Let’s add one final piece to the puzzle. I talked about it in Quantitative Easing American Style: Free Money.

The Fed is looking at the “benefits” of purchasing longer-term Treasury securities. The benefit is to banks who are front running the trade. Banks can now borrow from the Fed at the discount rate of .5% and invest somewhere out on the yield curve at a higher rate.

And as long as the Fed is not going to contract credit, banks can hold to maturity and pocket “free money”. The odds of Bernanke contracting credit any time soon are essentially zero.

Banks have two reasons to buy as many treasuries as they can.

  1. Free Money (as long as Bernanke does not contract money supply).
  2. Drive yields down to stop foreclosures.

Bond Investors Turn Bullish At Long Last

Treasury bears have been fighting this enormous pent up demand for treasuries for years.
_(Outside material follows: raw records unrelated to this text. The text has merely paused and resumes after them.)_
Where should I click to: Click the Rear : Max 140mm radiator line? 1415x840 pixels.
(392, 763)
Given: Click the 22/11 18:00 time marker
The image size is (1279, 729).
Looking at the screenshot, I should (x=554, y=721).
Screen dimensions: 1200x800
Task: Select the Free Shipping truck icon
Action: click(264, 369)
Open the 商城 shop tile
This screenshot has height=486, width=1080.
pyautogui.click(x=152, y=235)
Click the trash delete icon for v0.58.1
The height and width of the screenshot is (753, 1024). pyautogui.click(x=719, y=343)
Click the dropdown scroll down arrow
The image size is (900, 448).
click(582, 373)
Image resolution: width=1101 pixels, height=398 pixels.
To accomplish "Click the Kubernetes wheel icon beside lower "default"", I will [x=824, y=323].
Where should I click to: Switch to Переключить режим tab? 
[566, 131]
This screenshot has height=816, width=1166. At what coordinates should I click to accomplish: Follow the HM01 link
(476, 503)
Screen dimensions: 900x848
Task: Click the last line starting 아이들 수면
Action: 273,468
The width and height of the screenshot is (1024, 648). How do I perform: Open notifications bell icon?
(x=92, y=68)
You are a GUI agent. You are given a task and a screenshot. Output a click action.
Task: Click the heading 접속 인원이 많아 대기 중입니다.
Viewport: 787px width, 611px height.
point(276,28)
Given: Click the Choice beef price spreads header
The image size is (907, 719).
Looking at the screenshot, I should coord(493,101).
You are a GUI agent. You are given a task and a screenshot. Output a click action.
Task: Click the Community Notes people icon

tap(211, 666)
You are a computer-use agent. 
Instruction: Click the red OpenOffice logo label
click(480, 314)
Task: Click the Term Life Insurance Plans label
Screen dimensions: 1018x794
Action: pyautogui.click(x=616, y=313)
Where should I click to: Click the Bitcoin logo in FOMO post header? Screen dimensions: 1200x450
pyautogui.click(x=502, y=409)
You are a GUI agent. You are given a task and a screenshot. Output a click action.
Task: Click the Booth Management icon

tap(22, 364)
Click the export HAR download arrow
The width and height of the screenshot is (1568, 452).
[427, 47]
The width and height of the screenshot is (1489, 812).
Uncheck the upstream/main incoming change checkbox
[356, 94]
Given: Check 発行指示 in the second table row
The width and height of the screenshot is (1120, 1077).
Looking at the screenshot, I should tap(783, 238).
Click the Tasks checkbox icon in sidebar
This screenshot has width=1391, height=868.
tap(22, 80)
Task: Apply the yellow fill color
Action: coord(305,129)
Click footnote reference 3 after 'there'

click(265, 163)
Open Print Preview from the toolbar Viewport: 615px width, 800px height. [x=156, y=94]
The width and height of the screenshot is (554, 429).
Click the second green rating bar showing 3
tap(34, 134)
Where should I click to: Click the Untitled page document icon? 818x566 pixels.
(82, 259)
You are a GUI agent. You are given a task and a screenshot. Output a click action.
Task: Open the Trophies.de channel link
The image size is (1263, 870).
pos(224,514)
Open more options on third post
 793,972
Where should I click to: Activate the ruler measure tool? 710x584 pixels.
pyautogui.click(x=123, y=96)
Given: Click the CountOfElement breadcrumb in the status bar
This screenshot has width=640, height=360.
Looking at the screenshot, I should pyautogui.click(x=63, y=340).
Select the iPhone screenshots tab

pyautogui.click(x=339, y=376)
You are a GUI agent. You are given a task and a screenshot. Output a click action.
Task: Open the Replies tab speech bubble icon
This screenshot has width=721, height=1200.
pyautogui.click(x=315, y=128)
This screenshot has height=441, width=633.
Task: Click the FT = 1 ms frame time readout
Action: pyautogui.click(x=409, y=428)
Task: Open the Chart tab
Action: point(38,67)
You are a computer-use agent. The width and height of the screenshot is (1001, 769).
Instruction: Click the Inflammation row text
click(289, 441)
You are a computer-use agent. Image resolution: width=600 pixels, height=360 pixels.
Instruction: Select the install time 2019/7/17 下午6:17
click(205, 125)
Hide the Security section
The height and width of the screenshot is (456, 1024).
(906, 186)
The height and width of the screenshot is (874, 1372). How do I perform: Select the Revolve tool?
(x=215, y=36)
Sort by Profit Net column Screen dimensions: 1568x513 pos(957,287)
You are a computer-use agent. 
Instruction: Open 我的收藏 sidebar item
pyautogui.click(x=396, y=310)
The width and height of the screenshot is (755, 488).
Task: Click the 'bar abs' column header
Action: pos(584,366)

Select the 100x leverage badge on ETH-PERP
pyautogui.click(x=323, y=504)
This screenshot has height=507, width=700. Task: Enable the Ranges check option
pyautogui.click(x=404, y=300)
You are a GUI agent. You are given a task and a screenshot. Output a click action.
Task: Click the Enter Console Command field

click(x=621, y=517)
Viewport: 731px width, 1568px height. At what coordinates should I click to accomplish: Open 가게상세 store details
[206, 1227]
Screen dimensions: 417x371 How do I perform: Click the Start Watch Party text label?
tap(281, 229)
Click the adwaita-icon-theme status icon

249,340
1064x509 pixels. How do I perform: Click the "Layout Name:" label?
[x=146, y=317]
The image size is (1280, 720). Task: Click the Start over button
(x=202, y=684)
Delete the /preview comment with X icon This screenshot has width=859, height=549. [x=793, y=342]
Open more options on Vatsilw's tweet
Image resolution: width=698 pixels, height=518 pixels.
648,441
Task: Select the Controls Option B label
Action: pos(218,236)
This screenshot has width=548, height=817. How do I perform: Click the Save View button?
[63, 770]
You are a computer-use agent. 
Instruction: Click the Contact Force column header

Now the irony is at long last Bond Investors Turn Bullish on Treasuries.

Treasuries were a screaming buy at yields above 4%. Now investors like them at yields of 0-2%. Go figure.

Repeating what I said in the above link:

In addition to a continuing increase in banks’ cash assets (to increase their cash ratios against liabilities and loans), we should now see banks’ holdings of treasuries rise significantly. By the mid to late ‘2010s, expect to find that the Fed and US member banks will be the largest holders of US Treasury debt by far.

Just as happened in Japan, those expecting instant and lasting fireworks when the bond bubble explodes are likely to be very disappointed. Low yields can easily be the norm for a long time to come.

Bernanke has every intention of keeping rates as low as he can for as long as he can. With that backdrop, banks will continue to borrow from the Fed at the discount rate and buy as many treasuries as they can given that lending makes virtually no sense in an environment of overcapacity, weak demand, and rising unemployment.

However, this finally puts some light at the end of the housing tunnel, even though it is extremely premature to be looking for any kind of fast recovery. Unemployment is poised to soar in 2009 and that will offset a great deal of the benefit of falling yields.

The ARMs reset problem may go away (as long as rates stay low). However, one problem is an exit strategy from this madness, the second is those underwater still have an incentive to walk away, and a third problem is other severe problems (commercial real estate, credit card defaults, etc) are poised to get much worse. In other words this is a short term cure that delays the eventual recovery, just as happened in Japan.

Also bear in mind that given the backdrop of rising unemployment, boomer retirement concerns, and a stock market that has obliterated nearly every IRA and pension plan in the country, this economy rates to be very weak for quite some time, most likely years.

For those reasons, I still favor an L Shaped Recession, a thesis I laid out on April 8, 2008.


“Rancho Cal” writes …

In California, I don’t think the reduction in the rate will make much of a difference for those in option ARMs. Something like 70% those holding these mortgages are paying the minimum (negative amortization) payment every month because they cannot even afford the interest only payment. Most of the loans taken out from 2005 through 2007 in California were option ARMS. Once the loans reset and payments on the principal need to be made, these loans will go bad, regardless of the interest rate.

My reply: That is correct.

Notice I only said the reset problem “vanishes”, a word I wish I did not use. “Postpone” is a far better word. All other problems remain and postponing the problem is one of the reasons for the “L” Shaped recession coming down the pike.